WebURL now supports Unicode domain names (IDNA)

Hi!

I'm happy to announce that I just merged support for Unicode domain names (IDNA) in WebURL.
It's available right now, on the main branch, and it's a big milestone for a lot of reasons.

Note: IDNA support is on main. There will be a release in the ~next few weeks which includes it, but for now you should use a branch-based dependency for IDNA.

With this post, I'd like to discuss what IDNA is, why you should support it, how WebURL supports it, and why I think that's such a big deal.

What is IDNA?

Firstly, IDNA stands for "Internationalizing Domain Names for Applications". It is defined by Unicode Technical Standard 46, and this is how they describe it:

One of the great strengths of domain names is universality. The URL http://Apple.com goes to Apple's website from anywhere in the world, using any browser. [...]

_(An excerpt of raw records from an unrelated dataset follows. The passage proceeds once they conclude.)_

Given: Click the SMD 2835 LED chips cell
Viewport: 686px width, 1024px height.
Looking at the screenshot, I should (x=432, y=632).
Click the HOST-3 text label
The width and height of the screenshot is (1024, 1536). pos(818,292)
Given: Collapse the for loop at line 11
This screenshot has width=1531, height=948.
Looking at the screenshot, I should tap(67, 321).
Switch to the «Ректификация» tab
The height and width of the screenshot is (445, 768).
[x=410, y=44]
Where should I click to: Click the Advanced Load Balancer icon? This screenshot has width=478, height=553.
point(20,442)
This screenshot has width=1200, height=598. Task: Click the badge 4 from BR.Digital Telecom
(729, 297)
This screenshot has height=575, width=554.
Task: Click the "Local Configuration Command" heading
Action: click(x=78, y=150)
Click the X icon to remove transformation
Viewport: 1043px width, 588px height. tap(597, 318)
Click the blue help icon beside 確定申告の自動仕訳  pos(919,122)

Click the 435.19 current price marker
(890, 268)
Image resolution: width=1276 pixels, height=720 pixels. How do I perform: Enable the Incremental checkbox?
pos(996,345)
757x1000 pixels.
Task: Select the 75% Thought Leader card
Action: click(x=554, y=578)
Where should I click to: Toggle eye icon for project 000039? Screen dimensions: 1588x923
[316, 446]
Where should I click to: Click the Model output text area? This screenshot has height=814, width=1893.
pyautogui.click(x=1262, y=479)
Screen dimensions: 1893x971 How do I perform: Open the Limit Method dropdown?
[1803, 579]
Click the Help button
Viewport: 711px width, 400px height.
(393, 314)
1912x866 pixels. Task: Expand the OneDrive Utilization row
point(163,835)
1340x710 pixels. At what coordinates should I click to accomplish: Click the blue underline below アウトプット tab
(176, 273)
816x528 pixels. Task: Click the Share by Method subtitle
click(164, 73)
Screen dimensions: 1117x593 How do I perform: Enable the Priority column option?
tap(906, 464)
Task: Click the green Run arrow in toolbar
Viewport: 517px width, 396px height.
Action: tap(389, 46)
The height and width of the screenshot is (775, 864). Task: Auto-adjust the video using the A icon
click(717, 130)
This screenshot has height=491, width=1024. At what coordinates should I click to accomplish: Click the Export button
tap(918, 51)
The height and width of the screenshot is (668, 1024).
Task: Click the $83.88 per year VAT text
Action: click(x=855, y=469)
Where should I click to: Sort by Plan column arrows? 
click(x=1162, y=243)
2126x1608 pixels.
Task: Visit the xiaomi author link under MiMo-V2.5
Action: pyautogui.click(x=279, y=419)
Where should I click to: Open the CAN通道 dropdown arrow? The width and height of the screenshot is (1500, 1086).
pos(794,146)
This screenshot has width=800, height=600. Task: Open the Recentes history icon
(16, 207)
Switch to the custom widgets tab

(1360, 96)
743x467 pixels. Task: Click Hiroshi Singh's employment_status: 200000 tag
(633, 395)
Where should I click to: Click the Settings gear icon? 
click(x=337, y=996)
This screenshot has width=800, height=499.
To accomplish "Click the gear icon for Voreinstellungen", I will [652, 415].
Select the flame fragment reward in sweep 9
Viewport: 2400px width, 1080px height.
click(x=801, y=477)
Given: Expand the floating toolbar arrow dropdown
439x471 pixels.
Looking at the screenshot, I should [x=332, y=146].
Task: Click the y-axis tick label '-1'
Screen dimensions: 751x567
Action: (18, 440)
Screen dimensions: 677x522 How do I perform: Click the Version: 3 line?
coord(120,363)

Initially, domain names were restricted to ASCII characters. This was a significant burden on people using other characters. Suppose, for example, that the domain name system had been invented by Greeks, and one could only use Greek characters in URLs. Rather than apple.com, one would have to write something like αππλε.κομ. An English speaker would not only have to be acquainted with Greek characters, but would also have to pick those Greek letters that would correspond to the desired English letters. One would have to guess at the spelling of particular words, because there are not exact matches between scripts.

Most of the world’s population faced this situation until recently, because their languages use non-ASCII characters. A system was introduced in 2003 for internationalized domain names (IDN). This system is called Internationalizing Domain Names for Applications. [...]

In a nutshell, it's Unicode - in domain names. And it's good for the reasons Unicode is good. It means you can have URLs like:

Each top-level domain (TLD) sets its own limits on which characters may be registered - for example, JPRS, responsible for Japan's .jp country-code TLD, have decided that only ASCII, Kanji, Hiragana, and Katakana symbols may be used in a .jp domain. Many TLDs restrict or forbid Emoji in domain names, but some are less proscriptive, such as the .fm and .ws TLDs:

More information: Wikipedia - Emoji Domain

So no Emoji URLs for me? :pleading_face:

Fret not! IDNA applies to the entire domain - including subdomains! So you can totally have emoji subdomains on regular, ASCII domains you already own. And they will work in URLs.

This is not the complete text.